> _Problem_:
Format each text line of the items below as a Markdown table with two columns, Row and Line, numbering the rows and skipping blank lines. Leave the pictures out.

(Dataset entries)
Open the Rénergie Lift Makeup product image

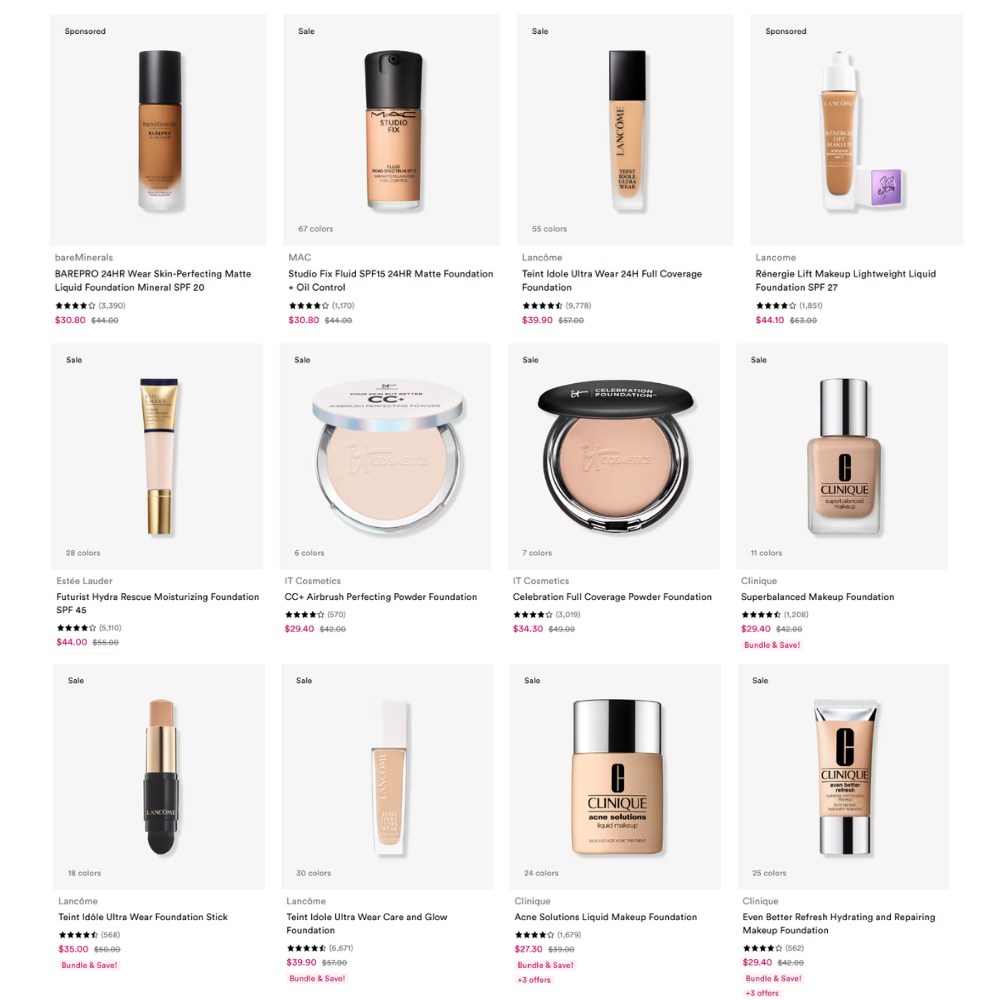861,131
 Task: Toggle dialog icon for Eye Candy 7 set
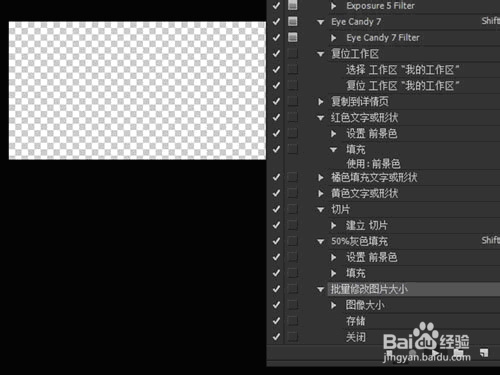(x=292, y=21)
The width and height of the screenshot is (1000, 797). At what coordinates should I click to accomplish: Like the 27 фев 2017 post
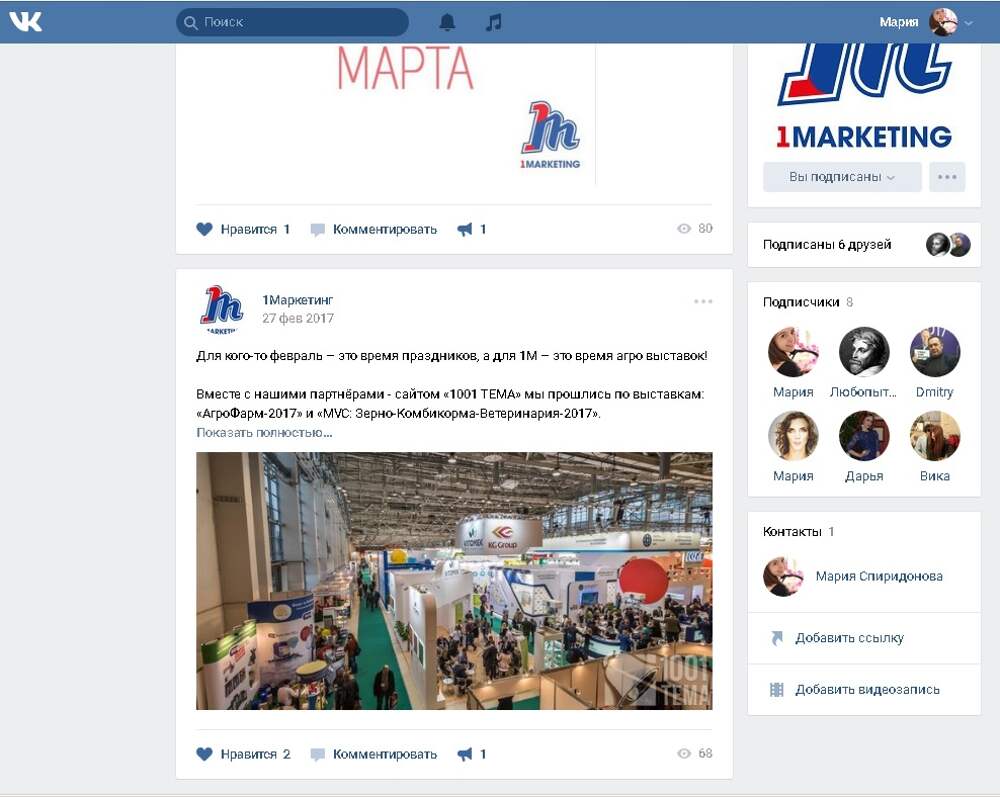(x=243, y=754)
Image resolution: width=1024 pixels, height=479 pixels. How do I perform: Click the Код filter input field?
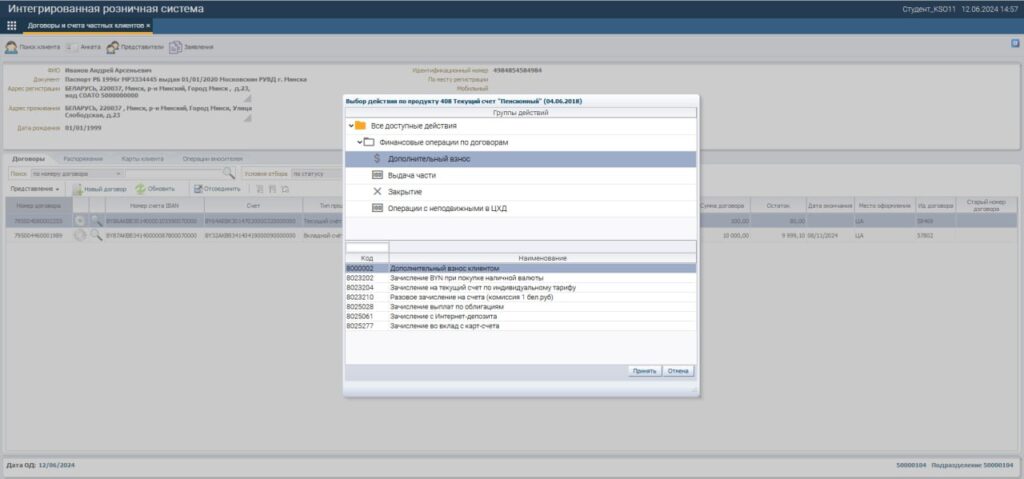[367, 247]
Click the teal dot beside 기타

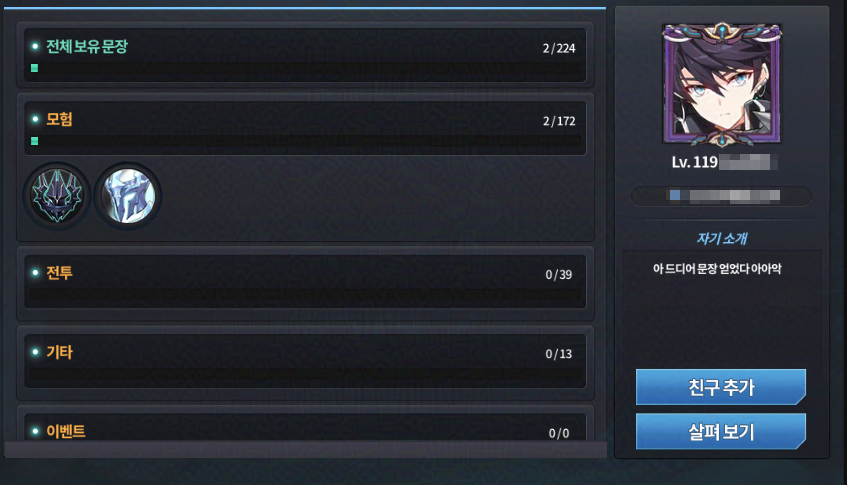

> _Solution for this exercise_:
| Row | Line |
|---|---|
| 1 | Open the Rénergie Lift Makeup product image |
| 2 | 861,131 |
| 3 |  Task: Toggle dialog icon for Eye Candy 7 set |
| 4 | (x=292, y=21) |
| 5 | The width and height of the screenshot is (1000, 797). At what coordinates should I click to accomplish: Like the 27 фев 2017 post |
| 6 | (x=243, y=754) |
| 7 | Image resolution: width=1024 pixels, height=479 pixels. How do I perform: Click the Код filter input field? |
| 8 | [367, 247] |
| 9 | Click the teal dot beside 기타 |